Frühe Scheibenaddierer

Im auslaufenden 19. Jahrhundert erreichten einige phantasievolle Rechnerkonstruktionen den Massenmarkt, die mechanisch hinter den ausgefeilten Übertragsmechanismus einer Pascaline zurückfielen, aber billiger herzustellen waren und durchaus in manchen Bereichen einen praktischen Nutzen hatten. Die ersten Maschinen hatten gar keinen Übertragsmechanismus:

 Hier die Adall, ein Scheibenaddierer aus England, bei der die Zehner- und die Hunderterstelle auf eine Scheibe aufgetragen ist und die Hunderterstelle an einer Spirale abgelesen werden kann, in der ein Stift von außen nach innen läuft.

 

In Deutschland wurden ähnliche Lösungen angeboten, etwa die Union-Rechenscheibe, zu finden in der Sammlung von Wolf-G. Blümich. Daneben gab es aber auch eine Adall-Variante,  die mit einem Hunderterzahnrad arbeitet, das von einem Stift weitergeschaltet wird. Sie hieß Maxima und kam von Dr. Hauff in Berlin.
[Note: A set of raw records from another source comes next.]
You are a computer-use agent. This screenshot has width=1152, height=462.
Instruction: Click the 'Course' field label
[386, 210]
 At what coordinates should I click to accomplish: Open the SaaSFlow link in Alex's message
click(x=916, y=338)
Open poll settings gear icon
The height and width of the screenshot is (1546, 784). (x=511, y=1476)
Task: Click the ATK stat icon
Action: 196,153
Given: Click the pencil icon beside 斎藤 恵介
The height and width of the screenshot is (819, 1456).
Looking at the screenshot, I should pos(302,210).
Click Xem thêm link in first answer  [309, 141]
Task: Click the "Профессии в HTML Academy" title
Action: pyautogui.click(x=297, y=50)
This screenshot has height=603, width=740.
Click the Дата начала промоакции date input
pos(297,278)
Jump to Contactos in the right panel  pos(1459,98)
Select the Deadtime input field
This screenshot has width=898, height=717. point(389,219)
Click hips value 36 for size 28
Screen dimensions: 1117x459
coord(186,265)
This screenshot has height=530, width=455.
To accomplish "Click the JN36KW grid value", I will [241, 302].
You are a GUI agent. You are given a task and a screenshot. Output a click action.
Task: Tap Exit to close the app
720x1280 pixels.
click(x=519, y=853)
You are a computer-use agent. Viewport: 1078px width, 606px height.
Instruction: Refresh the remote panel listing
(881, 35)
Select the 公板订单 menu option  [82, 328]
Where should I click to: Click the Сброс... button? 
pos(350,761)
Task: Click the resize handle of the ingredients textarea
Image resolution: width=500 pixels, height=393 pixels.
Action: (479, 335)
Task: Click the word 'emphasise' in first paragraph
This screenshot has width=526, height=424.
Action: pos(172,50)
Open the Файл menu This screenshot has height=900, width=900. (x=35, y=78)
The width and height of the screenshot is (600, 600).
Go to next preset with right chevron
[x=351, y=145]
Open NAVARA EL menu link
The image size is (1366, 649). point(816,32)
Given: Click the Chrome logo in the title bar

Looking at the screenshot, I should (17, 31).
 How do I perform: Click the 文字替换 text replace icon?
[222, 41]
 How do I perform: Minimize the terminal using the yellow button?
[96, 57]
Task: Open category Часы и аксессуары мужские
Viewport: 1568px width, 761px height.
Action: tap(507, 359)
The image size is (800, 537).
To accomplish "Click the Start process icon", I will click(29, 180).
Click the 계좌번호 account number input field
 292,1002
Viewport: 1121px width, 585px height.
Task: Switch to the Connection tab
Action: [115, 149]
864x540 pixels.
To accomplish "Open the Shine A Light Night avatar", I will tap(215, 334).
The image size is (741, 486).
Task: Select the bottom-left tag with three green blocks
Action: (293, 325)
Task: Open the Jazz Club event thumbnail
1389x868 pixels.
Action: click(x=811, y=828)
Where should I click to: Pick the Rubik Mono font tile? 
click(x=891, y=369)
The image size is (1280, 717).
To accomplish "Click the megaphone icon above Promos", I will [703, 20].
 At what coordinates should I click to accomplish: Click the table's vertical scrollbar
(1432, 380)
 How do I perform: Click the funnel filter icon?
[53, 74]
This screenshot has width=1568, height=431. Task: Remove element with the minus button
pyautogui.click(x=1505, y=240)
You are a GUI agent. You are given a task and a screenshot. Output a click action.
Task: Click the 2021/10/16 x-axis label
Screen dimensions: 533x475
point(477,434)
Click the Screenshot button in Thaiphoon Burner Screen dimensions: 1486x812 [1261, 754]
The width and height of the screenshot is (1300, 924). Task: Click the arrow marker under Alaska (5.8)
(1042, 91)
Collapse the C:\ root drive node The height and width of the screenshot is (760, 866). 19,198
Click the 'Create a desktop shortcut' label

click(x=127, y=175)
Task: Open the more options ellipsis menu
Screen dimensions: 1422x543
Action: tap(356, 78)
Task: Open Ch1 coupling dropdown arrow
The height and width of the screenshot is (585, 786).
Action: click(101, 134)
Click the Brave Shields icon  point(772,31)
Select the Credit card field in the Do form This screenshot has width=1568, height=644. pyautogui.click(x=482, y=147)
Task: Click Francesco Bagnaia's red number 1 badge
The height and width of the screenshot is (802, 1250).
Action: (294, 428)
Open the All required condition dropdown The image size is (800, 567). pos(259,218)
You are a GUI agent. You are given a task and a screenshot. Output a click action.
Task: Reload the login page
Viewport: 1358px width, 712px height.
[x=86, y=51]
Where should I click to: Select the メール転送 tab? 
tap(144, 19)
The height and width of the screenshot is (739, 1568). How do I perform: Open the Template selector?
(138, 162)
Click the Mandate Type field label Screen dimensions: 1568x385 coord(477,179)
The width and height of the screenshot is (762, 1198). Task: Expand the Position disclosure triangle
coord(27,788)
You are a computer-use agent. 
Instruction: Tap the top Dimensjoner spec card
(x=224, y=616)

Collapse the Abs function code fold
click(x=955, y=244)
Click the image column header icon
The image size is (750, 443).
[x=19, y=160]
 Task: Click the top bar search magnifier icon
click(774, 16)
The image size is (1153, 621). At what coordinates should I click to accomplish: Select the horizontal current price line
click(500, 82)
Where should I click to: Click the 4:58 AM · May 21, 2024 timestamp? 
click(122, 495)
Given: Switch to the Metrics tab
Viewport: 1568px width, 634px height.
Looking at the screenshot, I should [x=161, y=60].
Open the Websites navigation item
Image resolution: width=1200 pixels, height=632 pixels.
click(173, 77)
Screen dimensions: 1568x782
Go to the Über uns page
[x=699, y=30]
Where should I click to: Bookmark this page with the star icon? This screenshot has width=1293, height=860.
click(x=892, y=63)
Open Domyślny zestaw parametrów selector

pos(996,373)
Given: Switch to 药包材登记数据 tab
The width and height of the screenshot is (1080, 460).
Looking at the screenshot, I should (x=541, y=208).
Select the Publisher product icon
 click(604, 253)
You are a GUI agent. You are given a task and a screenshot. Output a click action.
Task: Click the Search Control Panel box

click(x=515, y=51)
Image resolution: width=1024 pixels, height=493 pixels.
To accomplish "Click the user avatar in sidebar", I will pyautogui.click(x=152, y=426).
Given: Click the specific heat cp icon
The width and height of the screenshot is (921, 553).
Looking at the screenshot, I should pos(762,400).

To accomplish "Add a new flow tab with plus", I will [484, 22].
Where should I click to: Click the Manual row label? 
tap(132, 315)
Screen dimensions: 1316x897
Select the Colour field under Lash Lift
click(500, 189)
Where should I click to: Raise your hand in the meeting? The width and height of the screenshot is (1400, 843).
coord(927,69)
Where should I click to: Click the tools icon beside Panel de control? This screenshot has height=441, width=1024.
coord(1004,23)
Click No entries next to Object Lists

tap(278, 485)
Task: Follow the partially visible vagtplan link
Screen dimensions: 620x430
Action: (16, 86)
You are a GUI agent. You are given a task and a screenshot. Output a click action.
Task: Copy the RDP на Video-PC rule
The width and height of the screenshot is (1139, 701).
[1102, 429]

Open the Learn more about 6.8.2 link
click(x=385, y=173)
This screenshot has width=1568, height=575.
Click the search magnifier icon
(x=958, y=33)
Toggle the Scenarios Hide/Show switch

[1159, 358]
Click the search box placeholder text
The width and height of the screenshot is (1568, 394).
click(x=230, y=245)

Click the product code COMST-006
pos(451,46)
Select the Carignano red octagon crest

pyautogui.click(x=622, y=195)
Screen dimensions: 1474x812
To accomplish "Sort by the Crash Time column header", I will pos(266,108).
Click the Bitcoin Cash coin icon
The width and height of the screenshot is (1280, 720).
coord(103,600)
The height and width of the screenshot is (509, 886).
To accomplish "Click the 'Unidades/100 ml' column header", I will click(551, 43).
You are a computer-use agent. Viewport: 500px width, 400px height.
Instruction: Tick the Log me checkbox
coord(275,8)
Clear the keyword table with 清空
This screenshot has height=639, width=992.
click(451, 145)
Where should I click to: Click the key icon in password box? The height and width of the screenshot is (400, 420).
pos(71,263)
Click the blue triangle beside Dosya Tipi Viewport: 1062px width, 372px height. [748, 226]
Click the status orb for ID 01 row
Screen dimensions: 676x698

Eine weitere Spielart namens RSB Universal  war "made in Bavaria". Hier war die Spiralführung im Zentrum durch eine logarithmische Rechenscheibe ersetzt. So konnte man mit diesem Gerät auch multiplizieren, musste dafür aber die Hunderterstelle bei Addition und Subtraktion wohl im Kopf verfolgen.

 

Ähnlich bedienbar wir die Adall, aber handlicher im Format und mit einem sehr viel raffinierteren Mechanismus versehen war der etwa von 1868 bis 1910 hergestellte Webb-Adder. Im 20, Jahrhundert gelang es schließlich auch bei Kleinaddiermaschinen, einen mechanischen Übertrag über mehrere Stellen hinweg zu realisieren.